# TravisTorrent Analysis

* Data source: https://travistorrent.testroots.org/dumps/travistorrent_8_2_2017.csv.gz
* Data format: https://travistorrent.testroots.org/page_dataformat/


Beller M, Gousios G, Zaidman A. (2017) TravisTorrent: Synthesizing Travis CI and GitHub for Full-Stack Research on Continuous Integration

@inproceedings{msr17challenge,
 title={TravisTorrent: Synthesizing Travis CI and GitHub for Full-Stack Research on Continuous Integration},
 author={Beller, Moritz and Gousios, Georgios and Zaidman, Andy},
 booktitle={Proceedings of the 14th working conference on mining software repositories},
 preprint={http://www.st.ewi.tudelft.nl/~mbeller/publications/2017_beller_gousios_zaidman_travistorrent_synthesizing_travis_ci_and_github_for_full-stack_research_on_continuous_integration.pdf},
 year={2017}
}

In [None]:
# Only needed when NOT using mybinder

install.packages('data.table')

## Needed for gzip
install.packages('R.utils') 

In [None]:
## Needed for (first) direct file download. Afterwards, the three following lines can be commented out.
library('R.utils')
download.file("https://travistorrent.testroots.org/dumps/travistorrent_8_2_2017.csv.gz", "travistorrent_8_2_2017.csv.gz")
gunzip("travistorrent_8_2_2017.csv.gz", remove=FALSE, overwrite=TRUE)

library('data.table')
tt <- fread("travistorrent_8_2_2017.csv")

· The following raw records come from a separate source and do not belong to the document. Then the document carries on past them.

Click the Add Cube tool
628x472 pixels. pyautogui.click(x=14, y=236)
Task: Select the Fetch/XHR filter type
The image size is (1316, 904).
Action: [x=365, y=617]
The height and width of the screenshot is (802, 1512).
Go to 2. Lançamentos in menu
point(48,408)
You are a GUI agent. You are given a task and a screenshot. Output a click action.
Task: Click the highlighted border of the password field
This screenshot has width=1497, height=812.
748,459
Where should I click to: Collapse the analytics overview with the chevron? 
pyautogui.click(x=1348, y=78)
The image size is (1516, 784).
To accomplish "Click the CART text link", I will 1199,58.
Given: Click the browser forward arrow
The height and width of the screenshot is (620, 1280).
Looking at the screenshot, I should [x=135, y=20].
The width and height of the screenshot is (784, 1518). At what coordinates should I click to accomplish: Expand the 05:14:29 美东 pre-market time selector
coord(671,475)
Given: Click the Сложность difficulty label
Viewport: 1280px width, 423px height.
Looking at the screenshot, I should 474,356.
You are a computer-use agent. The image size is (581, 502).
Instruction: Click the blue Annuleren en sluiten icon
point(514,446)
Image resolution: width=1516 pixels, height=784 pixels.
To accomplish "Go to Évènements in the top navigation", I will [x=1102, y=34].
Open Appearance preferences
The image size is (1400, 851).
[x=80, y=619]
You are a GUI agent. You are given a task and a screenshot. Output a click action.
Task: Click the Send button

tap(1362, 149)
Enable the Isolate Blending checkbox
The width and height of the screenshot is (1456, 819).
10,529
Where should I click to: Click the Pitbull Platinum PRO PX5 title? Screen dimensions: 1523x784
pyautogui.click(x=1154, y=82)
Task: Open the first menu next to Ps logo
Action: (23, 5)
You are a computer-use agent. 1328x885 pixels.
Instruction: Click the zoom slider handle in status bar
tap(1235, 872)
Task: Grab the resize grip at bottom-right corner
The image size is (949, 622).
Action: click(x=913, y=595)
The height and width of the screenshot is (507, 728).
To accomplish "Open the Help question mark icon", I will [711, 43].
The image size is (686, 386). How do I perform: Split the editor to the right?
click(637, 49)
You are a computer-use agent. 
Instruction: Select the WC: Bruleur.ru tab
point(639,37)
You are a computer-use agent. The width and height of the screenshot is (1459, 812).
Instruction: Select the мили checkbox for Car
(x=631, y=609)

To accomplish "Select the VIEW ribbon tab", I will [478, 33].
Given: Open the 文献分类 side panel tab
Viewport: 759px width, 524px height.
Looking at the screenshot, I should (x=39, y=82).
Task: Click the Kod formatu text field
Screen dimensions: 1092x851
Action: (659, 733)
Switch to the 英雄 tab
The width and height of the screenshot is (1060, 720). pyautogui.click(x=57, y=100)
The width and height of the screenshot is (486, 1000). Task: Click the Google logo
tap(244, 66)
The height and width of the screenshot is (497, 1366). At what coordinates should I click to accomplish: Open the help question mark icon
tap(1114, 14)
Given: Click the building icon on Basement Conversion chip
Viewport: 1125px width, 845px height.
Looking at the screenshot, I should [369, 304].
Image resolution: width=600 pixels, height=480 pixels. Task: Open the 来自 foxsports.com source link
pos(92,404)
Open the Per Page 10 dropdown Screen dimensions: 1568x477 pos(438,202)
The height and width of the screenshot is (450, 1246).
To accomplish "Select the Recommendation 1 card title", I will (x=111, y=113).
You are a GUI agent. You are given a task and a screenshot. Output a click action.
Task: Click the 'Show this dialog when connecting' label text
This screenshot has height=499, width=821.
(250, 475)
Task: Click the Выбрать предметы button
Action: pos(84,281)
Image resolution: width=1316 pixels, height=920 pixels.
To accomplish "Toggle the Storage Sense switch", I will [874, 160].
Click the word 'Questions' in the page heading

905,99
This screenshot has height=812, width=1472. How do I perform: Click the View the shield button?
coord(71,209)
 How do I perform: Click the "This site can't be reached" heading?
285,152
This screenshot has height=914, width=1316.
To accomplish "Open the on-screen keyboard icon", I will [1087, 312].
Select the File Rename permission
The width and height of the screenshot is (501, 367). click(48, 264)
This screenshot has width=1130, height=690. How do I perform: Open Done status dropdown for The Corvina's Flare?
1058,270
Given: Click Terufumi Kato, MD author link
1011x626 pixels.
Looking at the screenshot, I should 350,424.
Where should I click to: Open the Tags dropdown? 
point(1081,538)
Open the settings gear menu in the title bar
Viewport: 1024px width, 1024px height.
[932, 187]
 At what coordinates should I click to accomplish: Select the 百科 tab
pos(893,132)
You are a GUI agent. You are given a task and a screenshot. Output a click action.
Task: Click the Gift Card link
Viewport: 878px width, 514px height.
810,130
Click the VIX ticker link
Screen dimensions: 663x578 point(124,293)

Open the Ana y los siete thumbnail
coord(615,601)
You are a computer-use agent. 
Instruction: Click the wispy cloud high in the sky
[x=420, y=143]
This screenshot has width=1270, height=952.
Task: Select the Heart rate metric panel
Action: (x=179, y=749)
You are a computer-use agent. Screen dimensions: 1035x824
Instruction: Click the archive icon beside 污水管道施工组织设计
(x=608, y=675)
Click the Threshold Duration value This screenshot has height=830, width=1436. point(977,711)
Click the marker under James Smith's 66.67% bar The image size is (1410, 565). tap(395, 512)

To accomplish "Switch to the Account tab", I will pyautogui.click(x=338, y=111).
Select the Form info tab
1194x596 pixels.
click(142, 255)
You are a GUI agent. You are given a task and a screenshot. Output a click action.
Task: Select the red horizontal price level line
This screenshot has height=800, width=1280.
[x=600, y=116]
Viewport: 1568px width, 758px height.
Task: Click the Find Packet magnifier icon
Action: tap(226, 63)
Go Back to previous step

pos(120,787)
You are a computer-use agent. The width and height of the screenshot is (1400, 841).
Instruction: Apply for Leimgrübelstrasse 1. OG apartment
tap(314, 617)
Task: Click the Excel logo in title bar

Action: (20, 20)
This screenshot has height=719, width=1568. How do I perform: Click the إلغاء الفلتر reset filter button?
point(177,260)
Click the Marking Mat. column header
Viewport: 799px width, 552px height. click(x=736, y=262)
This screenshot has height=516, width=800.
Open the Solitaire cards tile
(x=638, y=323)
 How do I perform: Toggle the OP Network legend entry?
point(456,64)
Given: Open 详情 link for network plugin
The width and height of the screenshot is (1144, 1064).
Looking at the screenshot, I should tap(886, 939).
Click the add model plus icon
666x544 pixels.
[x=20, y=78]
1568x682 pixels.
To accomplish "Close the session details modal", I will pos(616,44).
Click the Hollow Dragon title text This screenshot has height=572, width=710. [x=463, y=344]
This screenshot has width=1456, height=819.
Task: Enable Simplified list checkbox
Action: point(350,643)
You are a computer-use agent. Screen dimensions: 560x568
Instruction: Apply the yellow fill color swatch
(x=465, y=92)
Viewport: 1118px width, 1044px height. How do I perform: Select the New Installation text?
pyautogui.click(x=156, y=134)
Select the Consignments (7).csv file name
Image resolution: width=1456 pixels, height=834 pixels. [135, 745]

We select the interesting columns and remove duplicate build_ids as they are duplicates for sub_jobs. In addition, we remove all entries that do not have a duration.


In [None]:
tt <- tt[tt$tr_duration != "NA"]
tt <- tt[, c("tr_build_id","git_branch","gh_project_name","gh_build_started_at","tr_duration")]
tt <- tt[!duplicated(tt$tr_build_id),]

In [None]:
# Assign start and duration to variables
tt_start <- tt$gh_build_started_at
tt_duration<- tt$tr_duration

# Extract epoch formats for start and end by adding duration to start
tt_start_epoch <- as.POSIXct(tt_start ,format="%Y-%m-%d %H:%M")
tt_end_epoch <- tt_start_epoch + tt_duration
#tt_end_epoch <- as.POSIXct(as.POSIXlt(tt_end_epoch), format="%Y-%m-%d %H:%M")
tt_end_epoch <- strptime(tt_end_epoch, "%Y-%m-%d %H:%M")

# Find min and max time
time_min <- min(tt_start_epoch)
time_max <- max(tt_end_epoch)

Luckily found a good example on how to aggregate: https://stackoverflow.com/a/20426276/1779346

In [None]:
options(digits.secs=0)
queries.start <- data.frame(Time=tt_start_epoch, Value=1)
queries.end <- data.frame(Time=tt_end_epoch, Value=-1)

queries.both <- rbind(queries.start, queries.end)
queries.both <- queries.both[with(queries.both, order(Time)), ]

queries.sum <- data.frame(Time=queries.both$Time, Queries=cumsum(queries.both$Value))

In [None]:
plot(queries.sum, type="l", ylab="Concurrent builds")

In [None]:
saveRDS(queries.sum, file="dataset.Rda")

# can be loaded using 
# queries.sum <- readRDS(file="dataset.Rda")